Clusterpath Gaussian Graphical Modeling

Daniel Touw; Patrick Groenen; Ines Wilms; Andreas Alfons

Open Conference Systems, CLADAG2023

Daniel Touw, Patrick Groenen, Ines Wilms, Andreas Alfons

Last modified: 2023-07-10

Abstract

Gaussian graphical models (GGMs) serve as a means of summarizing conditional dependencies among a set of p variables. Such models are structured as networks, in which nodes represent individual variables and edges denote the presence of conditional dependence between two variables. Estimating GGMs in cases where the sample size n is smaller than the number of variables (n < p) can present a challenge. To address this issue, existing estimation methods frequently rely on applying regularization techniques to the edges within the network, with the aim of obtaining a sparse network where many variables are represented as conditionally independent (see, e.g., Cai et al., 2011; Friedman et al., 2008; Meinshausen & Buhlmann, 2006; Peng et al., 2009; Rothman et al., 2008; Yuan, 2010).

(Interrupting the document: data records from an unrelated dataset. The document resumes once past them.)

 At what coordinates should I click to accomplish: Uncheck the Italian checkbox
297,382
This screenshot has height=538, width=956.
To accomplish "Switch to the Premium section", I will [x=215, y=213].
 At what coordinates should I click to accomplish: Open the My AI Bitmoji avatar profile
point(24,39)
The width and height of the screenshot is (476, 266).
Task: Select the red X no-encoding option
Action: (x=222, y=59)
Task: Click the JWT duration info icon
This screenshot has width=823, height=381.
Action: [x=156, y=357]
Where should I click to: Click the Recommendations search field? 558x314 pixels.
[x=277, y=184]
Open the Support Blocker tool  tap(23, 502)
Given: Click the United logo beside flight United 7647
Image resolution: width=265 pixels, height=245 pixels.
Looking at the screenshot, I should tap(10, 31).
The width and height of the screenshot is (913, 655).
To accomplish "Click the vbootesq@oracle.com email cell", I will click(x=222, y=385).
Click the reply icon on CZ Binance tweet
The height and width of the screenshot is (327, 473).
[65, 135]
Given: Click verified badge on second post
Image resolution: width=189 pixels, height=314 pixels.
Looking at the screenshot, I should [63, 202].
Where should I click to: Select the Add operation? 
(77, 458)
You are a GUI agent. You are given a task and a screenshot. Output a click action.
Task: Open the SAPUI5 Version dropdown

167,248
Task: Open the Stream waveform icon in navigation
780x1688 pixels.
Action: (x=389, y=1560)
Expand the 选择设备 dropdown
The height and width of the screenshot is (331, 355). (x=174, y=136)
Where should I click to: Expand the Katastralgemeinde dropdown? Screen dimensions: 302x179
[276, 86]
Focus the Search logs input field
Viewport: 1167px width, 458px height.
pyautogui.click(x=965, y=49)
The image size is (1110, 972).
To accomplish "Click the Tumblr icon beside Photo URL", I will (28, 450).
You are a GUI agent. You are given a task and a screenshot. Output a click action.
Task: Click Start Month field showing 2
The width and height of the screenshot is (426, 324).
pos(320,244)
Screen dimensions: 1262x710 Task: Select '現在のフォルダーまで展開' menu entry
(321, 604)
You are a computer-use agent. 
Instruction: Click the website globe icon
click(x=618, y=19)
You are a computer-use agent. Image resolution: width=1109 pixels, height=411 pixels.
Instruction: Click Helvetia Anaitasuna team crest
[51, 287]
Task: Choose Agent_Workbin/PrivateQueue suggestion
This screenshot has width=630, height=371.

Nevertheless, relying solely on edge sparsity does have limitations. First, when the number of variables is substantially larger than the sample size (n ? p), the conditional dependencies between variables may become too weak to detect (Eisenach et al., 2020). Second, sparse GGMs that include many variables can still contain a substantial number of edges, making interpretation difficult (Grechkin et al., 2015). Last, real-world networks often exhibit more complex structures than mere edge sparsity (Heinavaara et al., 2016; Hosseini & Lee, 2016).

To overcome these challenges, node aggregation has emerged as a means to perform dimension reduction in GGMs (see, e.g., Hosseini & Lee, 2016; Pircalabelu & Claeskens, 2020; Tarzanagh & Michailidis, 2018; Wilms & Bien, 2022). For example, instead of estimating the conditional dependencies between all observed variables, one may be interested in identifying the dependencies among a smaller number of clusters that share the same behavior. To achieve this, we propose the clusterpath GGM (CGGM), a model-based convex clustering Gaussian graphical model that automatically clusters groups of variables by means of the penalty structure used in the convex clustering literature (Hocking et al., 2011; Lindsten et al., 2011; Pelckmans et al., 2005).